§ Brief
Each line containing the string "agent" should be copied out of the entries.
[[ Data under study open ]]
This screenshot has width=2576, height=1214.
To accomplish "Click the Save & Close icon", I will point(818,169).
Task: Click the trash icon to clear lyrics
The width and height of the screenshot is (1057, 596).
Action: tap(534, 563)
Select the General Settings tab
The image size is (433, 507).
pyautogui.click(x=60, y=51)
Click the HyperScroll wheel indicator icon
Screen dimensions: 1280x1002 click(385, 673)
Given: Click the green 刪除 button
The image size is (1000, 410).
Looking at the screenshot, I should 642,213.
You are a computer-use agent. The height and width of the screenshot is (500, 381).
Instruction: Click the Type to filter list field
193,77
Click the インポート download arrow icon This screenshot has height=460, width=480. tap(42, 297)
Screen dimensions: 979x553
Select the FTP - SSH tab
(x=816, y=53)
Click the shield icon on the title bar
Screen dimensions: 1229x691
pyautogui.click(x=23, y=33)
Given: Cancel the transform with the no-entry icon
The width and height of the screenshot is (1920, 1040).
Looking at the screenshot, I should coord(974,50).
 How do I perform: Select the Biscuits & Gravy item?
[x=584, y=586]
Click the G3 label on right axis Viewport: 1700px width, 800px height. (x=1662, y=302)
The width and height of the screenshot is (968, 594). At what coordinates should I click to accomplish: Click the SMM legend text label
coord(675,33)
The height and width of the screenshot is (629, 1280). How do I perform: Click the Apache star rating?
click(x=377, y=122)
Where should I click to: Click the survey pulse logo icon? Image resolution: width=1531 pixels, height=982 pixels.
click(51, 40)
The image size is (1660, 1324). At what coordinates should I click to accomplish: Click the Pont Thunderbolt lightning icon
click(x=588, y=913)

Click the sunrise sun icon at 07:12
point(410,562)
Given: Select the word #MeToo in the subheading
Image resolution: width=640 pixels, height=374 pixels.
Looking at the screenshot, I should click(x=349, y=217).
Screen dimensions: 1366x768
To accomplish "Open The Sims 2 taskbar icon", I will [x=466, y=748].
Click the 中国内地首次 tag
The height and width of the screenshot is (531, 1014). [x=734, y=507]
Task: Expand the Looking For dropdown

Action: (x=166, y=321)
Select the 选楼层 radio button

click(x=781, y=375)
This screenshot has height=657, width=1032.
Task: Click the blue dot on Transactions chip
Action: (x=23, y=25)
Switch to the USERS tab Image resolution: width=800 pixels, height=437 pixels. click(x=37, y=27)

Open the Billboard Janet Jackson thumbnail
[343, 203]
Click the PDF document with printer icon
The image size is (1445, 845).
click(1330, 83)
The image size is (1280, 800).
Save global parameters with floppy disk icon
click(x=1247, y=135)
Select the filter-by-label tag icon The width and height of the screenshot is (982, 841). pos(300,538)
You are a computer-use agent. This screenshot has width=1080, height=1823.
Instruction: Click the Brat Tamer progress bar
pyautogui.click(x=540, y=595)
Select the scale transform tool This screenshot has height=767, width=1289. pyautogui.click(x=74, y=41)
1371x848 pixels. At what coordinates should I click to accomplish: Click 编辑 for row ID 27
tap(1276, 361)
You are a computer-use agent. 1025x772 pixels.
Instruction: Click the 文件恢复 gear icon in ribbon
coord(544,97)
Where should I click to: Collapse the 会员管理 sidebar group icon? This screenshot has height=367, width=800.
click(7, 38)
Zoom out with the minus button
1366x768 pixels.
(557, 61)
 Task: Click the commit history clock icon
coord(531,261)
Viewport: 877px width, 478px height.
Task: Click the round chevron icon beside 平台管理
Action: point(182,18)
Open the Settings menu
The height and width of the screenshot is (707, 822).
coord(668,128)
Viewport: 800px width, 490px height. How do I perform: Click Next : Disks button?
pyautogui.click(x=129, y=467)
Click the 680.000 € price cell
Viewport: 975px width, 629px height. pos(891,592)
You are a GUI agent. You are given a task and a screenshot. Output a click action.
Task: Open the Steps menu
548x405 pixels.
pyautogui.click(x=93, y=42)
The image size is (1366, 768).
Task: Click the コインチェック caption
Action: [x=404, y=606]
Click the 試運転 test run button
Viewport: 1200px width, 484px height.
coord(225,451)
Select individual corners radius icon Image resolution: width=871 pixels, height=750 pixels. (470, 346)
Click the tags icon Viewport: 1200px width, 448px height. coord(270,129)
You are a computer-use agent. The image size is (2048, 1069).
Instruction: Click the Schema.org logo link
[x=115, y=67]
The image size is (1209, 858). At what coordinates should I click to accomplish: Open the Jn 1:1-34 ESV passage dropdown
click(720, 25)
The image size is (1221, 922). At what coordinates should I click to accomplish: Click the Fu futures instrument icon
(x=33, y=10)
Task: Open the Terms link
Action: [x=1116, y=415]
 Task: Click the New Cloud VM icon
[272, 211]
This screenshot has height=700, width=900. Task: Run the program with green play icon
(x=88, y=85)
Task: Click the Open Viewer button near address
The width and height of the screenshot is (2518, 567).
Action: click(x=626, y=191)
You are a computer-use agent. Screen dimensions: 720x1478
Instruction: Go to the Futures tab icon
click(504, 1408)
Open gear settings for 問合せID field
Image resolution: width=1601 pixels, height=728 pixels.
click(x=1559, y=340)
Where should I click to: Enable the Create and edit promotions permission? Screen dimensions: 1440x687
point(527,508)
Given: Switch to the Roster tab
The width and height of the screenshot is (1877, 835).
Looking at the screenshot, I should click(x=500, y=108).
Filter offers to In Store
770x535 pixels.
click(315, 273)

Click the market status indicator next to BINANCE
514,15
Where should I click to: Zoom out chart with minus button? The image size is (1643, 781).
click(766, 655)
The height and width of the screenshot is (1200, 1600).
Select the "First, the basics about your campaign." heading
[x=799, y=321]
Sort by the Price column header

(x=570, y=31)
[[ Data under study closed ]]
§ Answer section
You are a computer-use agent. The height and width of the screenshot is (500, 381).
You are a computer-use agent. This screenshot has width=1080, height=1823.
You are a computer-use agent. 1025x772 pixels.
You are a GUI agent. You are given a task and a screenshot. Output a click action.
You are a computer-use agent. The image size is (2048, 1069).
You are a computer-use agent. Screen dimensions: 720x1478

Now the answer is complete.